И был у «цинковых мальчиков» неписаный, железной твёрдости закон – мёртвое дороже живого. Целые войсковые операции разворачивались, чтобы отбить «двухсотых», ожесточённейшие бои кипели из-за своих мертвецов. И иногда за одного «двухсотого» падало десять, но мёртвых с поля боя выносили. «Духи» об этом знали и минировали павших, чтобы умножить их число. Рассвирепевшие сапёры платили им тем же, и начиналась изощрённейшая минная война. Кто кого? Побеждённый – в цинк.

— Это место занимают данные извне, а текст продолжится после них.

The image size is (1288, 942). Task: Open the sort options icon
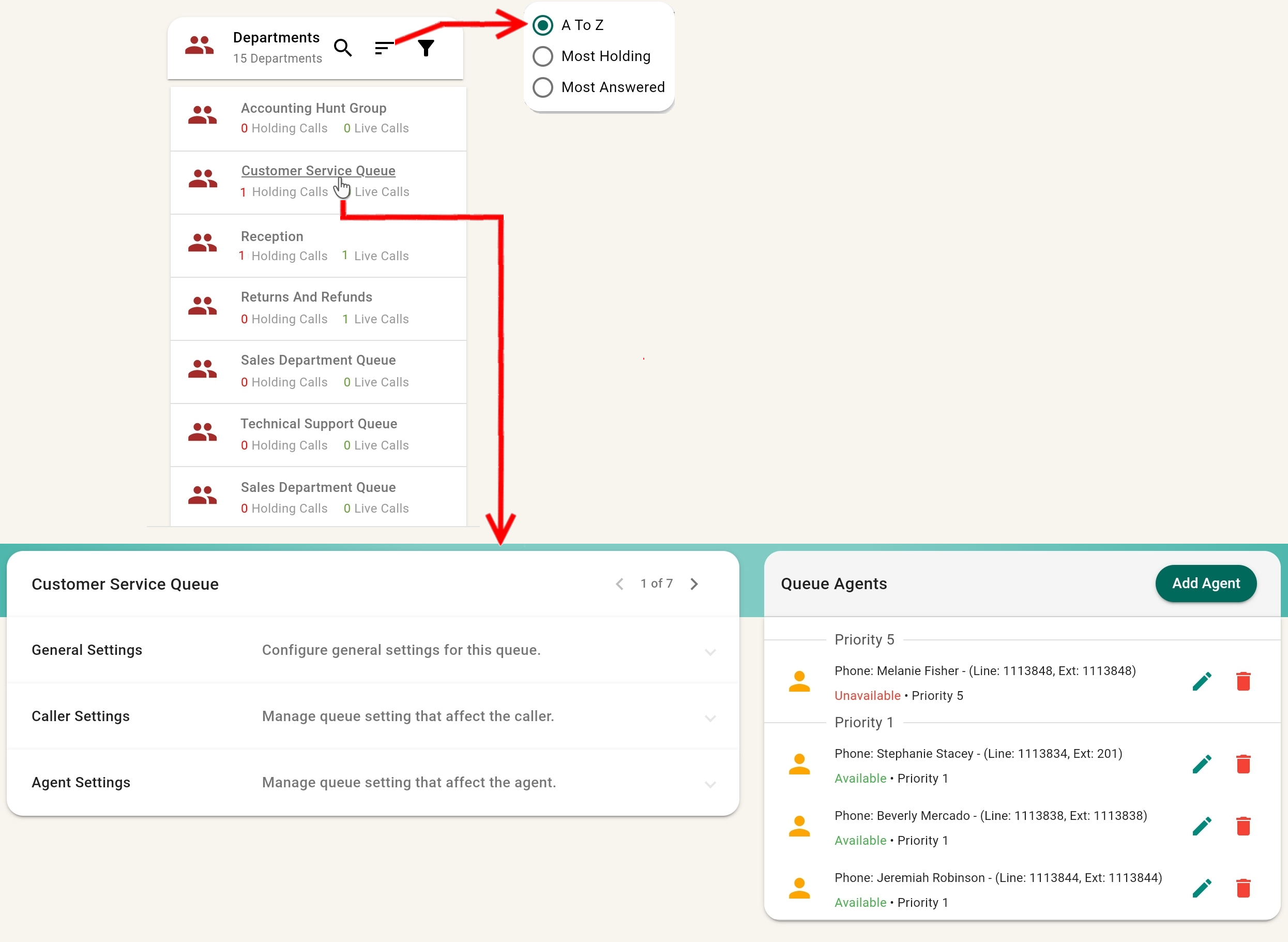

В Союзе мальчиков цинковали торопливым военкоматовским залпом и прочерком между датами перечёркивали жизнь. Из безмолвия они уходили в небытие. Раз не было войны, то не было и героев. Целая армия пропала без вести за южным рубежом. За рубежом оставляли всю её боль и горечь потерь. Эту войну «афганцы» проиграли начисто. В Союзе были другие законы.

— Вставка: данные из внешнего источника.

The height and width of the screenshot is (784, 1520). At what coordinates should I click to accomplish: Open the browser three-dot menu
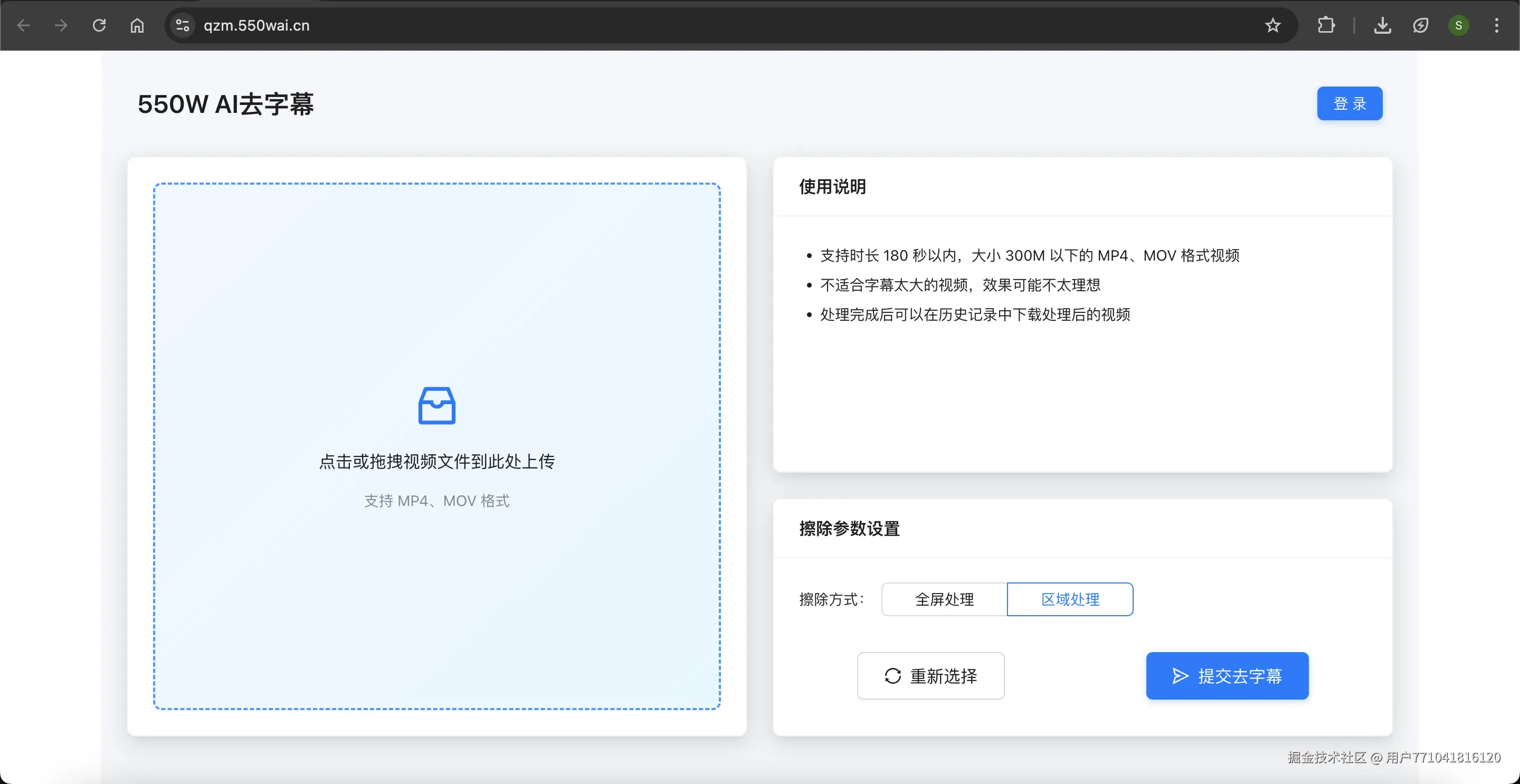point(1496,25)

И, конечно, баловались афганцы наркотой. Анаши в стране больше хлеба, водки – меньше воды. Ничем другим от войны не уйдёшь. Минздрав мог не предупреждать водилу с девятью тоннами тротила за спиной, и ни к чему было задумываться о здоровье десантнику, идущему на последнюю штурмовку. Шёл косячок по кругу, чтобы не сорваться оттого, что свинцовые фонтанчики бьют из-под колёс, чтобы не думать, что горку эту взять в принципе нельзя, а только очень нужно. Травились, чтобы не думать, кому, и, отравленные Афганом, летели потом в клиники, могилы, лагеря. Судите их за желтуху, – они ею болели тоже. Самой большой хохмой Афгана была надпись Минздрава на сигаретной пачке.

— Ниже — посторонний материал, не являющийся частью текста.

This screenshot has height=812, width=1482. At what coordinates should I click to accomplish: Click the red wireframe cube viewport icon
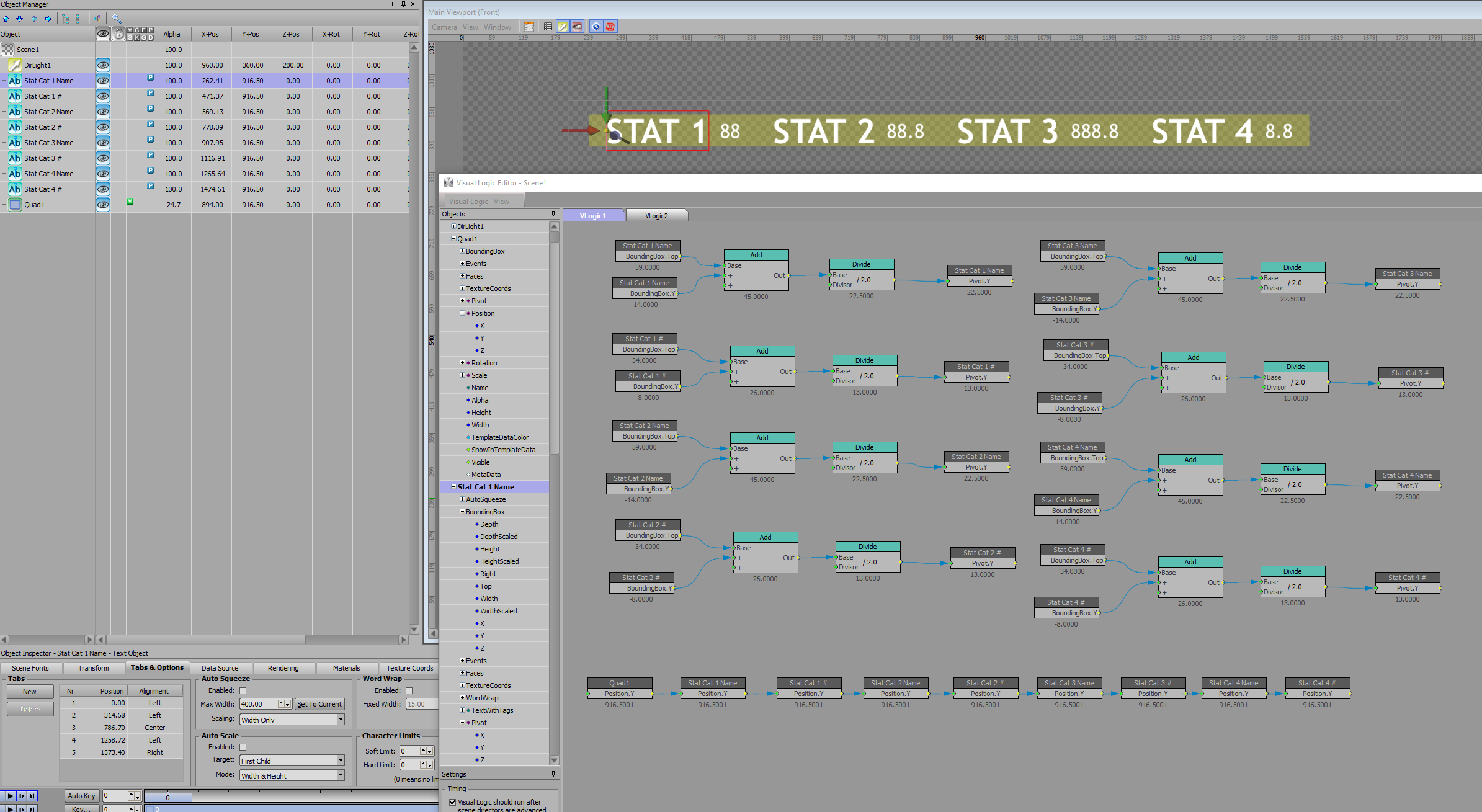tap(610, 27)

И права Светлана Алексиевич, форменный разгул творился в афганских гарнизонах. Афганские мужики любили редких женщин. На приказ министра обороны быть святыми «афганцы» плевали, кто и почём мог. И причина была простой, – он был невыполним. Святым на Руси был только один воин – Александр Невский, и тот по другому поводу. Такие приказы отдают те, кто уже может их исполнить. «Афганцы» ещё не могли. И странно требовать от военного быть мужчиной меньше штатского, – он больше. И всё свободное от войны и разгула время предавались «афганцы» разнузданному, поголовному мародёрству.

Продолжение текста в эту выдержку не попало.